> Information shown
=====
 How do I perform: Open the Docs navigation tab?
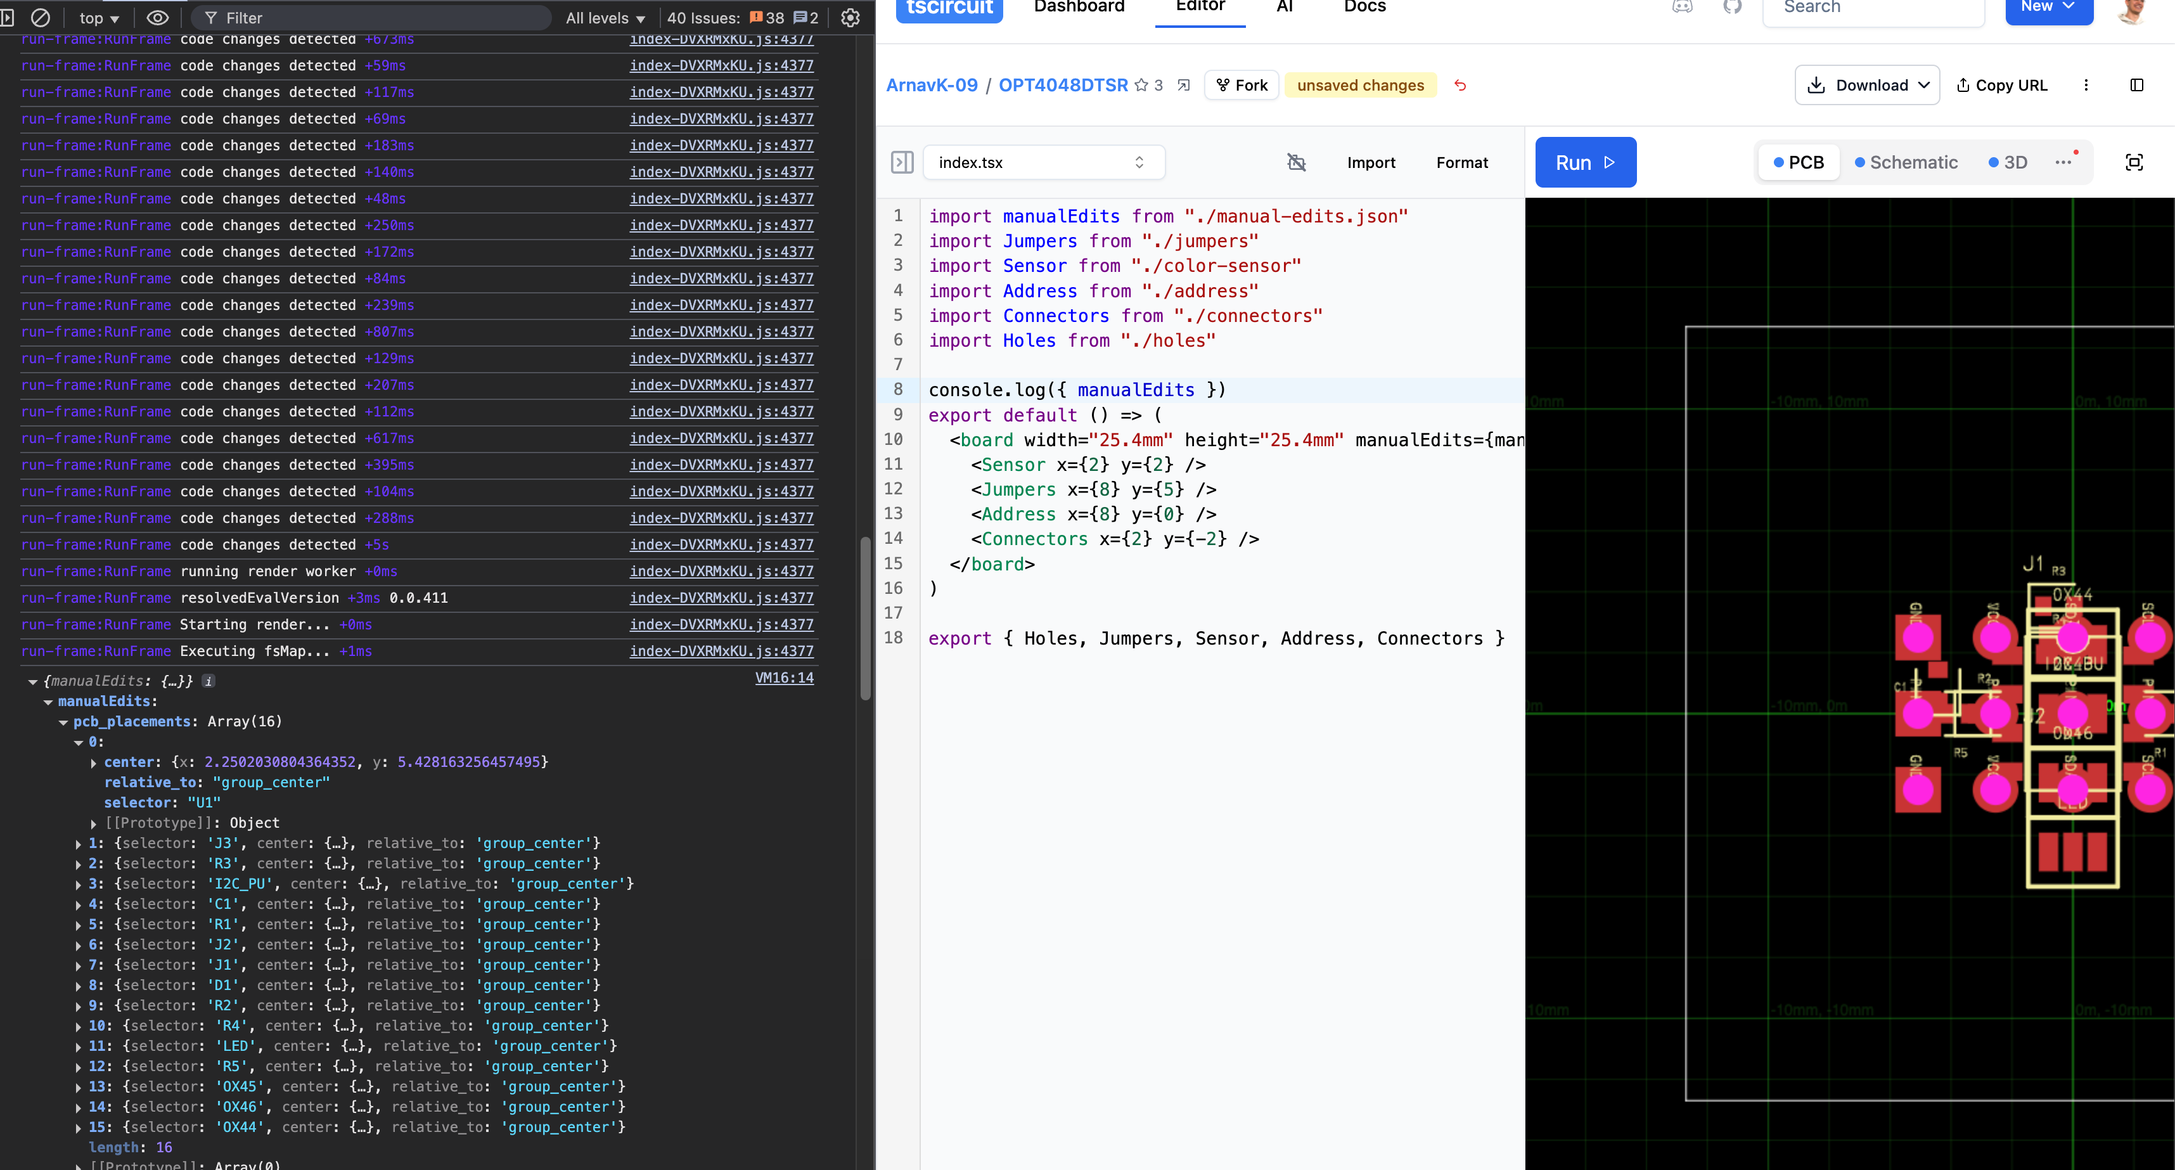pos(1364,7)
=====
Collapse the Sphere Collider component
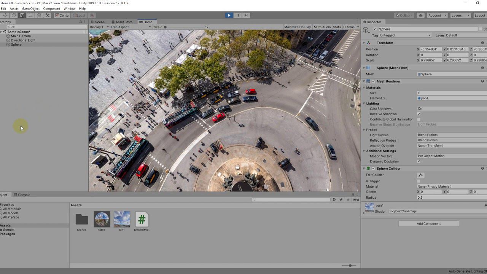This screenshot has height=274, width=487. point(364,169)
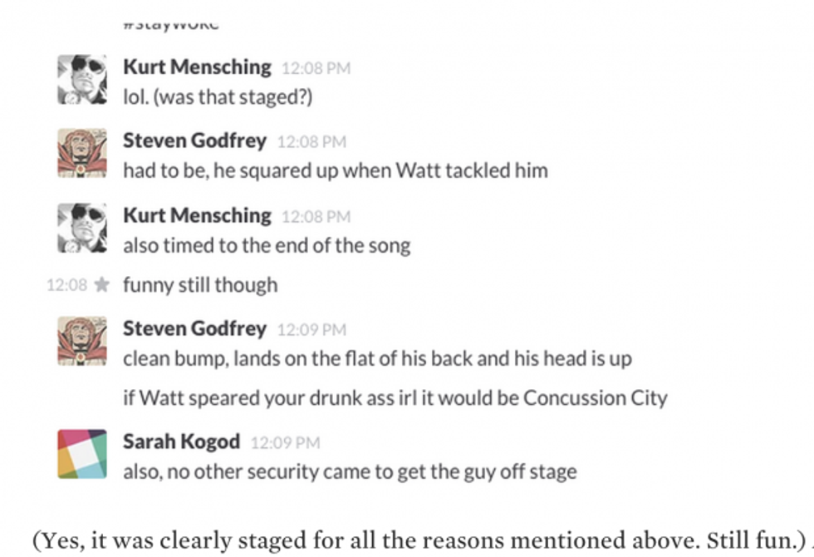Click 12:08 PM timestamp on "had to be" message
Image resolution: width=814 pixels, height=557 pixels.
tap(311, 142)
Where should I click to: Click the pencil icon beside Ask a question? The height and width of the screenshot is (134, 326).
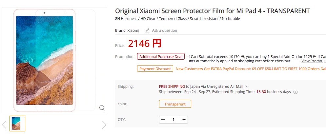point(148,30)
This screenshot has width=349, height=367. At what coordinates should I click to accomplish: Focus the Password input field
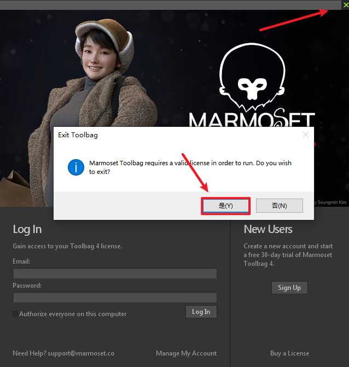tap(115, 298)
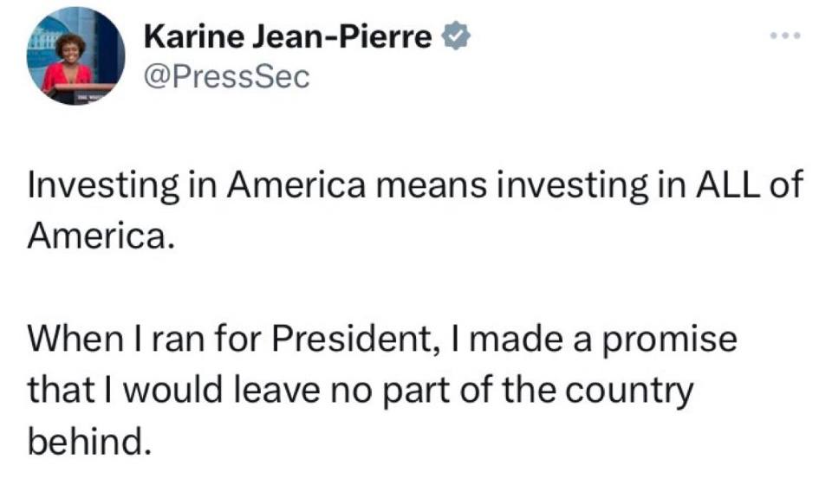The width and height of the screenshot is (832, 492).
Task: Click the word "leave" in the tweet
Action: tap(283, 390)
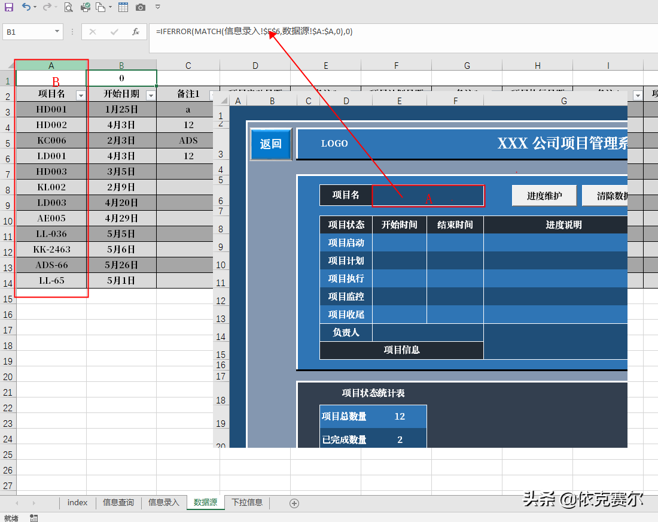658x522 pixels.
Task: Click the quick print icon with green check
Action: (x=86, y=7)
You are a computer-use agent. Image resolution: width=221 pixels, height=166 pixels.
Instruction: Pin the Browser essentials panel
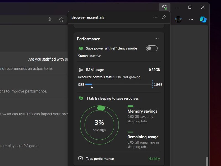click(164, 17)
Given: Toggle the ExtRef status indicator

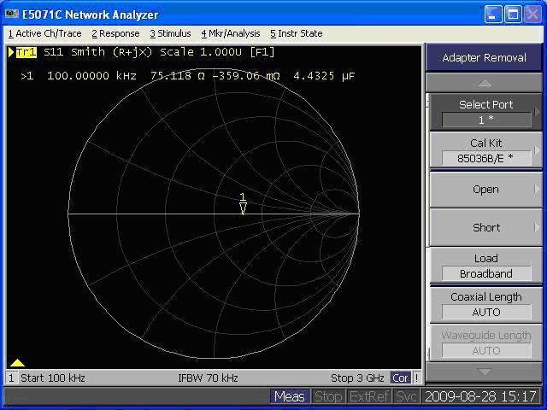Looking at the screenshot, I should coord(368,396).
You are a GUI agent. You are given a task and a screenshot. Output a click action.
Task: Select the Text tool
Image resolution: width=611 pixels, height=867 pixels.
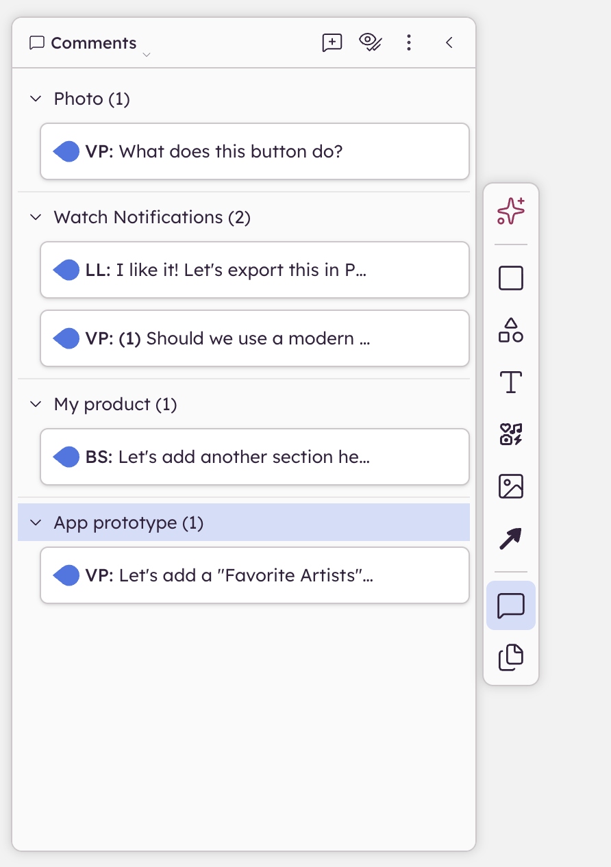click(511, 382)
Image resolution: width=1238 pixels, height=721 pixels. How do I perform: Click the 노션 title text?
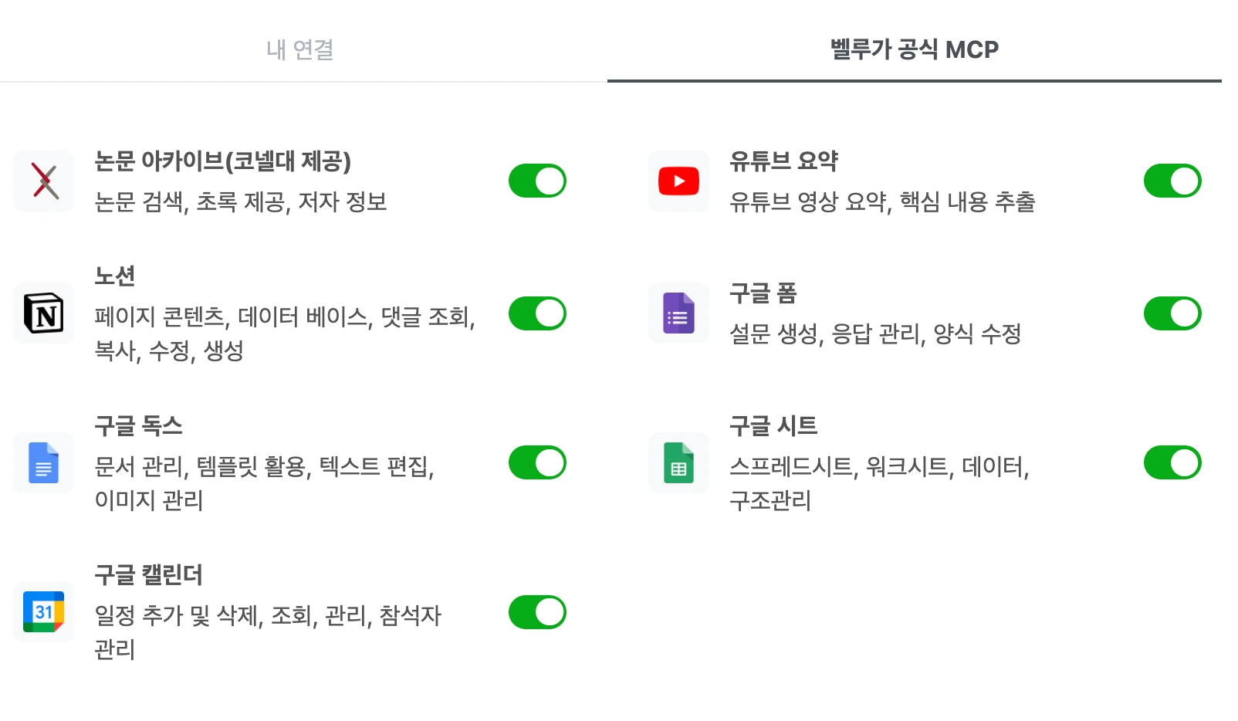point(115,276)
=====
> Job
Please rewrite the entries starting with the line containing "Collapse the Sphere Collider component" and going on through the line containing "point(115,276)", changing "Sphere Collider" to "Box Collider" and keeping everything else the same. Leave the pictures out of your answer.

> The completed task
Collapse the Box Collider component
This screenshot has height=274, width=487. point(364,169)
Click 12:08 PM timestamp on "had to be" message
Image resolution: width=814 pixels, height=557 pixels.
tap(311, 142)
Where should I click to: Click the pencil icon beside Ask a question? The height and width of the screenshot is (134, 326).
point(148,30)
This screenshot has width=349, height=367. At what coordinates should I click to accomplish: Focus the Password input field
tap(115, 298)
The width and height of the screenshot is (832, 492).
Task: Click the word "leave" in the tweet
Action: tap(283, 390)
658x522 pixels.
Task: Click the quick print icon with green check
Action: (x=86, y=7)
You are a computer-use agent. Image resolution: width=221 pixels, height=166 pixels.
Instruction: Pin the Browser essentials panel
click(164, 17)
Given: Toggle the ExtRef status indicator

Looking at the screenshot, I should coord(368,396).
You are a GUI agent. You are given a task and a screenshot. Output a click action.
Task: Select the Text tool
Image resolution: width=611 pixels, height=867 pixels.
click(511, 382)
Image resolution: width=1238 pixels, height=721 pixels. How do I perform: Click the 노션 title text?
point(115,276)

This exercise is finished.